GEGEVEN PASSAGE =
Huidige versie van 13 jan 2017 om 11:29

Renaissance (14e-16e eeuw)

Vrijwel iedereen kent Bløf, de in Nederland beroemde popgroep van Zeeuwse bodem. Maar ook al vóór Bløf werd in Zeeland volop muziek gemaakt. Sterker nog, deze provincie heeft een bijzonder rijk muziekverleden. De enige publicatie die op dit moment vrijwel heel het Zeeuws muziekverleden weergeeft, is een boek van P. Scherft, getiteld Een speurtocht door Zeeuws muziekverleden. Daarin blijkt dat opgravingen ons alvast een beeld geven van de Zeeuwse muziekgeschiedenis. Aanwijzingen zijn bijvoorbeeld muziekinstrumenten als mondharpjes, maar ook een tamboerfluitje uit de tweede helft van de 14e eeuw, afkomstig uit Aardenburg. Ook zijn enkele keramische blaasinstrumenten opgegraven.

VERSTREKTE GEGEVENS =

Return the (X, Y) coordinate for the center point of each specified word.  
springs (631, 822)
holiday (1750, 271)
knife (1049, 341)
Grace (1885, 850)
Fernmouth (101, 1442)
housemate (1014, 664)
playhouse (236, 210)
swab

UW DOEL = Schrijf uit de passage over het Zeeuwse muziekverleden woordelijk alles over vanaf "Huidige versie van" tot en met "keramische blaasinstrumenten opgegraven.". Baseer u uitsluitend op de passage.

UITWERKING =
Huidige versie van 13 jan 2017 om 11:29

Renaissance (14e-16e eeuw)

Vrijwel iedereen kent Bløf, de in Nederland beroemde popgroep van Zeeuwse bodem. Maar ook al vóór Bløf werd in Zeeland volop muziek gemaakt. Sterker nog, deze provincie heeft een bijzonder rijk muziekverleden. De enige publicatie die op dit moment vrijwel heel het Zeeuws muziekverleden weergeeft, is een boek van P. Scherft, getiteld Een speurtocht door Zeeuws muziekverleden. Daarin blijkt dat opgravingen ons alvast een beeld geven van de Zeeuwse muziekgeschiedenis. Aanwijzingen zijn bijvoorbeeld muziekinstrumenten als mondharpjes, maar ook een tamboerfluitje uit de tweede helft van de 14e eeuw, afkomstig uit Aardenburg. Ook zijn enkele keramische blaasinstrumenten opgegraven.